There would appear to be little point in spending money on extra solar generation capacity if it’s going to be paid that lower rate. That's the rationale behind sizing NEM 2.0 solar systems smaller than their NEM 1.0 forebears. 

What changes that equation, said Adeyemo, is the introduction of time-of-use (TOU) rates that increase retail costs, and thus retail-rate net-metered compensation, during the late afternoon.

TOU pricing could reduce compensation of solar systems installed to maximize value under the NEM 1.0 rules, mainly because of their misalignment with solar’s midday generation peak. But solar panels are still generating power in the late afternoon, even if not as much, Adeyemo said -- and that power is worth more, because it’s reducing high-priced electricity coming from the grid at times when most homes are using more of it.

In fact, it’s worth enough to the homeowner that it more than makes up for whatever will be lost through the reduction in value from non-bypassable charges, he said.  

There are good reasons why this might not register at first glance. Almost all solar installers are familiar with the negative effects of non-bypassable charges, and the common-sense idea that you don’t want to generate power that will be impacted by them. But the effects of TOU rates, whether positive of negative, are far more complicated to calculate, since they’ve never been part of the California homeowner’s utility bills until now.

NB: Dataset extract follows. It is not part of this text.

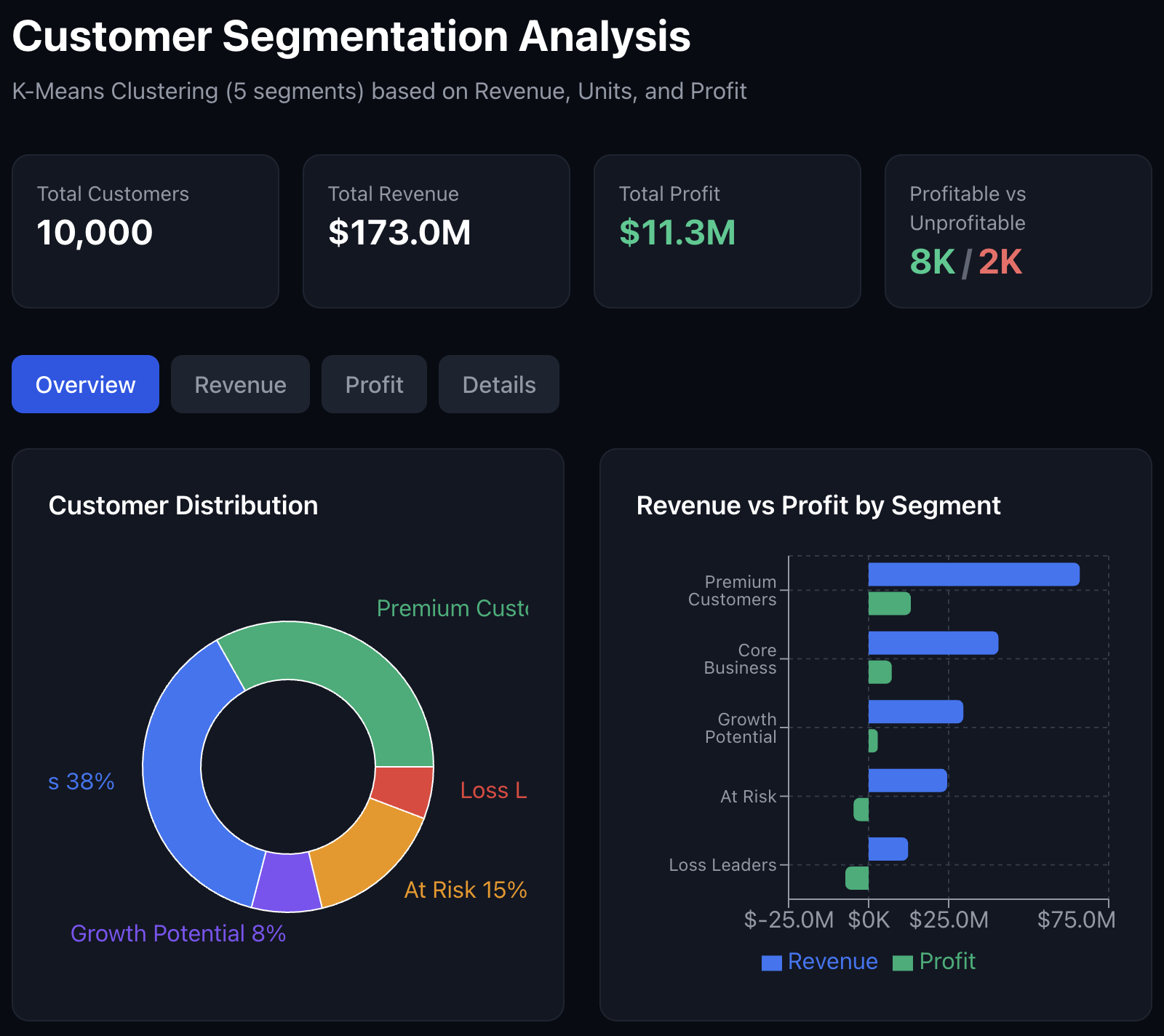Screen dimensions: 1164x1036
Task: Select the large blue donut slice
Action: point(182,786)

Still, making a decision based on the former and disregarding the latter means that installers “don’t realize that minimizing their production at noon really minimizes their production at 5 or 6 in the afternoon -- and that means they’re losing out,” said Adeyemo. “What they should do is make a bigger system, accept that they’re going to get dinged a little bit on noon generation, but that it’s more valuable to offset those 18, or 20, or 25, or 30 cents in the afternoon -- whatever they are paying.” 

We’ve seen lots of studies looking at the value of west-facing panels to help align solar production with most utility peak demand hours, as well as calls to create new incentives to help encourage this design choice. But turning solar panels west without any extra incentives doesn’t really help solar systems achieve greater value under NEM 2.0, Aurora found.

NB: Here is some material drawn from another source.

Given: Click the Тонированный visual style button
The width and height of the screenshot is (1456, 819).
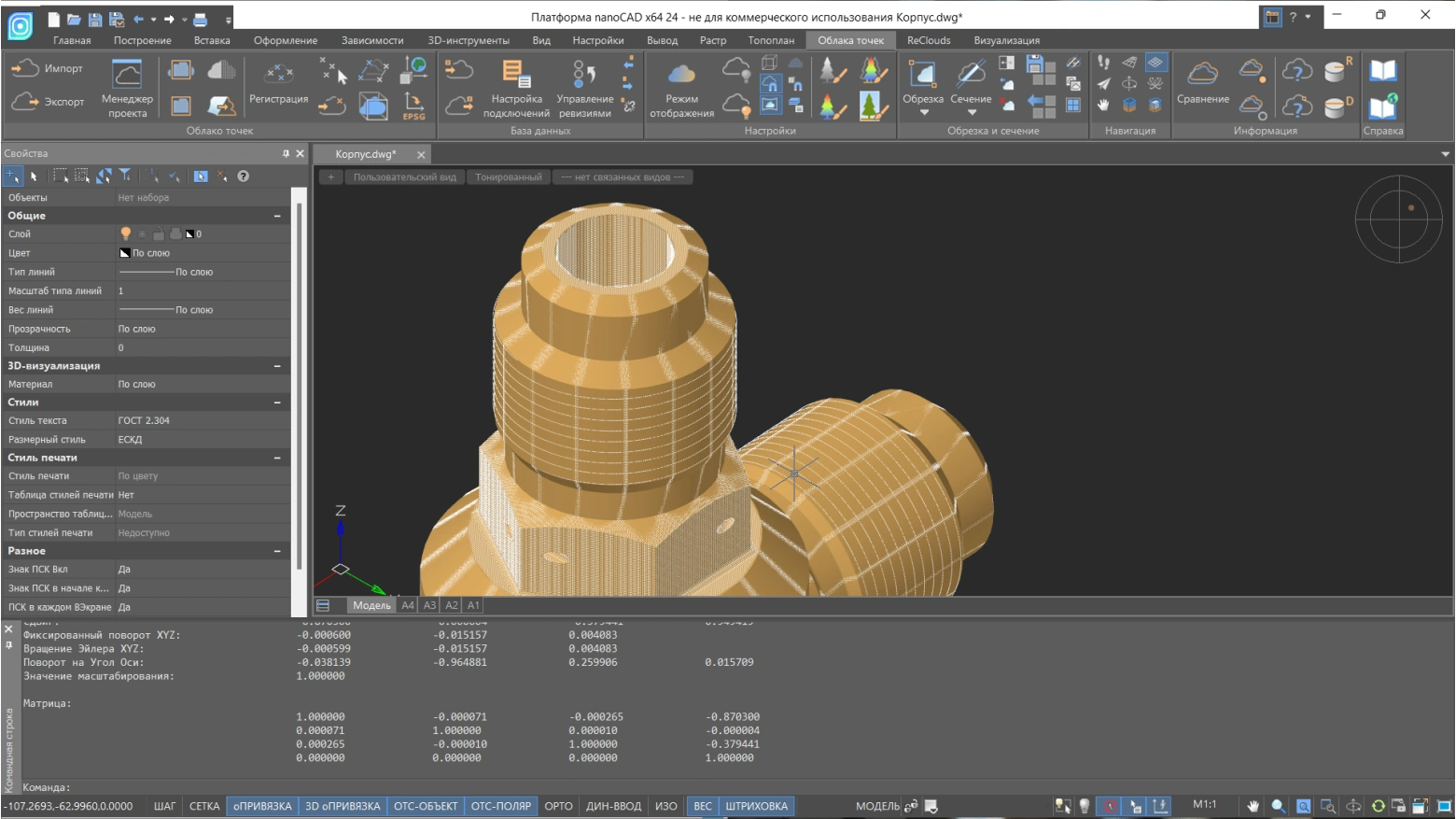Looking at the screenshot, I should [508, 177].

There’s a simple reason for this. South-facing panels simply capture more sunlight over the course of a day than do west-facing panels, and whatever extra late-afternoon generation they capture is counterbalanced by the losses in overall generation. 

Slightly shifting solar panels’ orientation to a south-by-southwest orientation does provide a slight benefit when lined up against California’s TOU rates, the analysis found, but not that much -- only about $35 a year. 

Meanwhile, no matter what changes in design, residential solar systems under NEM 2.0 won’t be able to achieve the same utility bill reductions available under NEM 1.0, Adeyemo said. That’s because the combination of non-bypassable charges, minimum monthly bills, and the shift from old monthly tiered rates to time-of-use rates puts hard limits on how much utility bill reduction can be achieved with any size solar system.  

According to Aurora’s analysis, “Under NEM 1.0, you were getting about 89.5 percent reduction in your utility bill. Under NEM 2.0, you're only getting an 86 percent reduction,” he said. “That’s pretty in line with what people were expecting, but now we have a little more precise data.” 

The shift to NEM 2.0 hasn’t been in place long enough to give most installers long-running experience with real-world systems -- San Diego Gas & Electric and Pacific Gas & Electric transitioned to the new regime last year, and Southern California Edison transitioned this month. Nor has it been linked to the state’s recent decline in residential solar installations so far this year, according to GTM Research. 

Indeed, if Aurora’s findings lead to more solar companies designing bigger systems, “If the goal was to slow solar, or slow how much solar energy gets onto the grid, you’ve actually done the opposite," said Adeyemo.